Il traffico di droga e l'attività terroristica di destra in Colombia sono collegati da almeno trenta anni. Le prove indicano che l'apparato di sicurezza dello stato colombiano, insieme alla CIA, ha avuto contatti continui con questo nesso di destra e può avere persino sostenuto un ruolo organizzativo. La storia risale alla Alianza Anticomunista Americana negli anni '70, una rete internazionale incentrata in Argentina che prendeva di mira rivoluzionari con l'assistenza di terroristi amerocubani addestrati dalla CIA. Fonti di sinistra hanno affermato che la AAA operava in Colombia come parte dell'apparato di sicurezza dello stato e con l'assistenza della CIA. (Drugs, Oil, and War, Lanham, MD: Rowman & Littlefield, 2003, p. 85)

Con la pubblicazione dei documenti desecretati della CIA e dell'ambasciata USA che questa era effettivamente la situazione. In modo ancora più importante, i documenti forniscono la conferma che gli "sforzi di interdizione antinarcotici" della CIA non prendono di mira il traffico di droga per se, ma soltanto quelle bande criminali che sono entrate in collisione con i più ampi interessi geostrategici degli USA nella Colombia ricca di risorse. In altre parole, la politica degli USA nella zona equivale ad traffico di droga protetto per gli alleati impegnati in operazioni di controinsurrezione anti-sinistra. In modo contestuale, mentre i militari USA e la CIA prendevano di mira il cartello di Medellin di Escobar, collaboravano tramite il Los Pepes con l'ugualmente brutale e sostanzialmente più grande sindacato di Cali per eliminare la sua organizzazione.

Michael Evans ci informa:

Un cablogramma dell'ambasciata sull'affare Escobar dopo il decesso, scritto meno di un mese dopo la sua morte, analogamente riferiva che "qualsiasi prova della complicità della polizia di Cali nelle attività del Los Pepes  avrebbero seriamente danneggiato la credibilità del Bloque nel suoi sforzi contro Escobar". (Documento 30)

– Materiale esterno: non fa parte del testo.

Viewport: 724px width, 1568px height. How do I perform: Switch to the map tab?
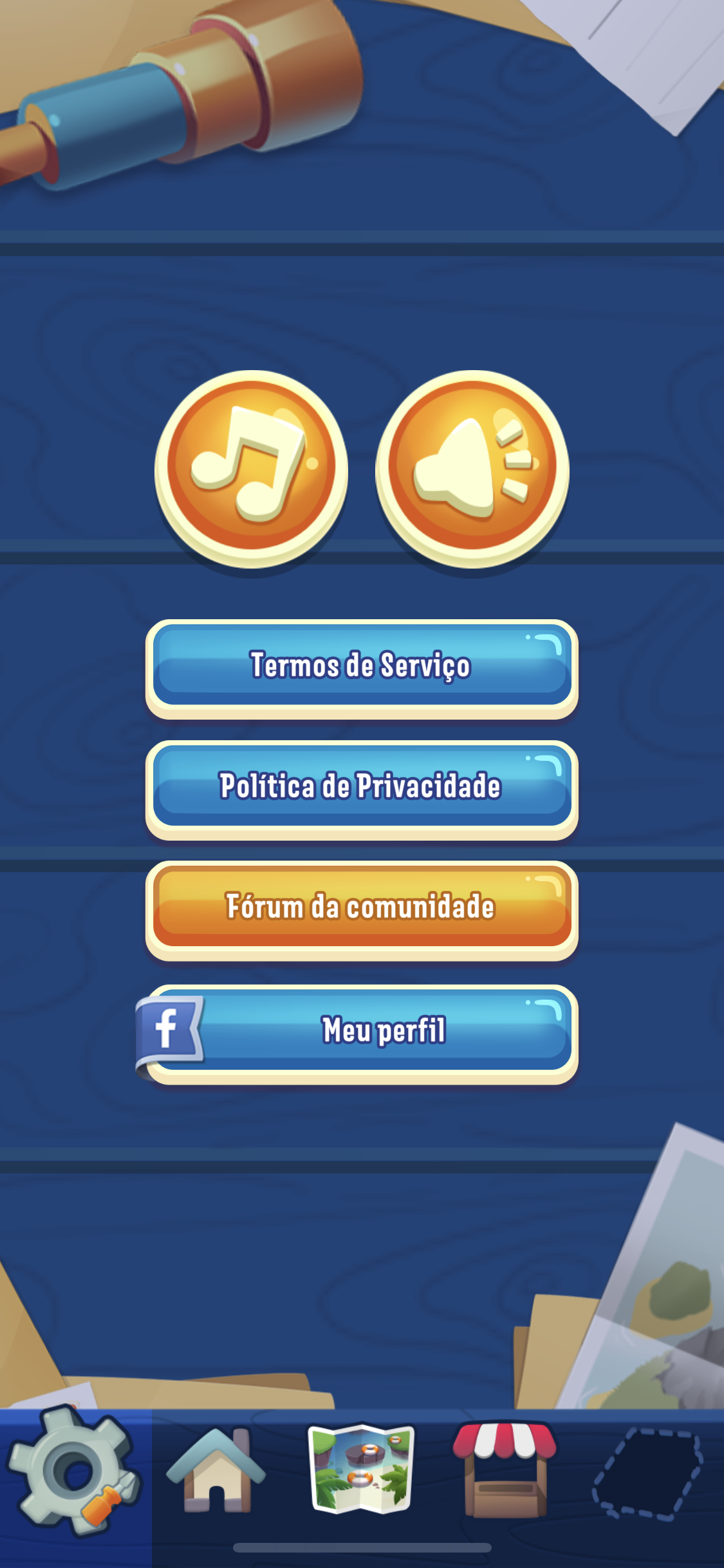[x=362, y=1470]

Più rilevante, l'intelligence militare USA dubitava che il governo di Gaviria fosse sincera sul giro di vite sulla banda di Castaño, mettendo in dubbio se avesse senso puntare ad un gruppo che condivideva un nemico comune: i gruppi guerriglieri colombiani di sinistra. Un documento di istruzioni preparato dalla Defense Intelligence Agency USA nel mezzo dell'episodio del Pepes concludeva che la propensione del governo colombiano a perseguire il capo militare del Pepes Castaño "può dipendere più da come la sua agenda paramilitare sia di complemento agli obiettivi di controinsurrezione di Bogotà piuttosto dalle sue attività di narcotrafficante." (Documento 16)

Durante gli anni '90 e contemporaneamente, le operazioni della CIA, ora sotto la bandiera del Plan Colombia di Clinton-Bush hanno agevolato precisamente questa politica. Mentre Fidel è scomparso ed è presunto morto, suo fratello Carlos Castaño ha preso il controllo delle operazioni ed unito i banditi paramilitari della Colombia sotto lo stendardo dell'AUC, un mostro dalla testa di idra tristemente nota per prendere a bersaglio attivisti di sinistra, organizzatori contadini e militanti sindacali.

Dagli anni '80 oltre 4,000 leader sindacali ed attivisti sono stati assassinati dalla macchina per uccidere antisindacale della Colombia, spesso con la connivenza delle società multinazionali USA come Chiquita Brands, Coca-Cola, Drummond Coal Company ed Occidental Petroleum.

E, come rivelano le investigazioni in corso di Daniel Hopsicker e Bill Conroy, la collaborazione della CIA e del capitale americano con i sindacati dei narcotici neofascisti e le squadre della morte è una caratteristica duratura dello stato sommerso capitalista.